Task list —
• a. From the passage on final-obstruent devoicing, repeat word for word the stretch that begins at "- Gothic (for" and ends after "of tag for .)".
• b. Can you summarize the passage on final-obstruent devoicing in two sentences?

Excerpt —
..............................
= Final-obstruent devoicing =

Phonological process

Final-obstruent devoicing or terminal devoicing is a systematic phonological process occurring in languages such as Catalan, German, Dutch, Quebec French, Breton, Russian, Polish, Lithuanian, Turkish, and Wolof. In such languages, voiced obstruents in final position (at the end of a word) become voiceless before voiceless consonants and in pausa. The process can be written as *C_{[+ obstruent, +voice]} → C_{[-voice]}/__#.

==Languages with final-obstruent devoicing==
===Germanic languages===
Most modern continental West Germanic languages developed final devoicing, the earliest evidence appearing in Old Dutch around the 9th or 10th century.

- Afrikaans
- Central Franconian (Luxembourgish and Ripuarian)
- Dutch, also Old and Middle Dutch
- High German, also Middle High German (Note: In normalised Middle High German as opposed to modern New High German, devoicing is represented in writing, thus Kriemhilt is the shortened form of Kriemhilde.) (Note: However, final-obstruent devoicing does not occur in Austrian German or Swiss Standard German.)
- Gothic (for fricatives)
- Limburgish
- Low German, also Middle Low German
- Old English (for fricatives, inconsistently for //ɣ//)
- West Frisian. In contrast, North Frisian (and some Low German dialects in North Frisia influenced by it) do not have final devoicing.
- East Frisian

In contrast to other continental West Germanic languages, (Eastern)-Yiddish notably does not alter final voiced sounds; this appears to be a later reversal, most probably under Slavic influence. In its earliest recorded example (Yiddish, written evidence), it has final-obstruent devoicing (טַק tak instead of tag for .)
..............................
Supplied information —
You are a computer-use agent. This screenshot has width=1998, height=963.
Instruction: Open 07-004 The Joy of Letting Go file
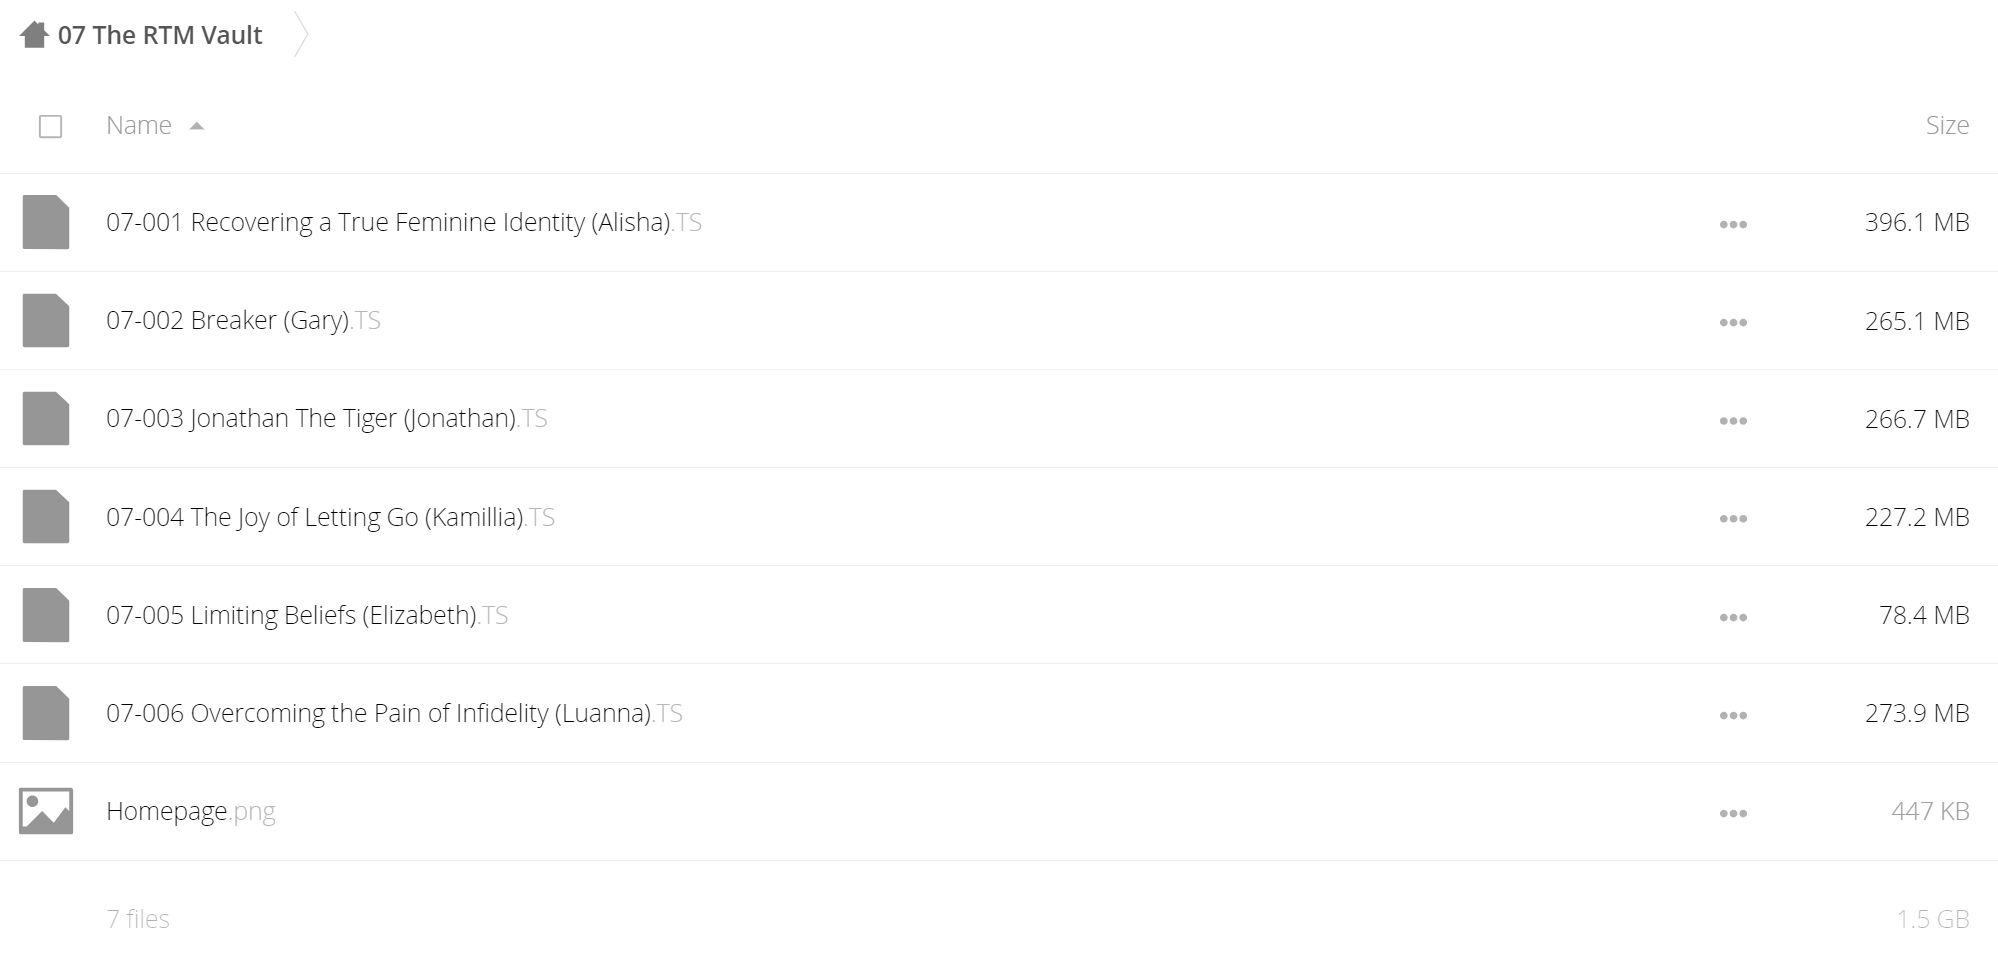[x=330, y=517]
..............................
Answers to each task —
• a.
- Gothic (for fricatives)
- Limburgish
- Low German, also Middle Low German
- Old English (for fricatives, inconsistently for //ɣ//)
- West Frisian. In contrast, North Frisian (and some Low German dialects in North Frisia influenced by it) do not have final devoicing.
- East Frisian

In contrast to other continental West Germanic languages, (Eastern)-Yiddish notably does not alter final voiced sounds; this appears to be a later reversal, most probably under Slavic influence. In its earliest recorded example (Yiddish, written evidence), it has final-obstruent devoicing (טַק tak instead of tag for .)

• b. Final-obstruent devoicing is a phonological process, found in languages such as Catalan, German, Dutch, Russian, Polish and Turkish, in which voiced obstruents at the end of a word become voiceless before voiceless consonants and in pausa. Most modern continental West Germanic languages developed it, with the earliest evidence appearing in Old Dutch around the 9th or 10th century, though Eastern Yiddish notably does not alter final voiced sounds.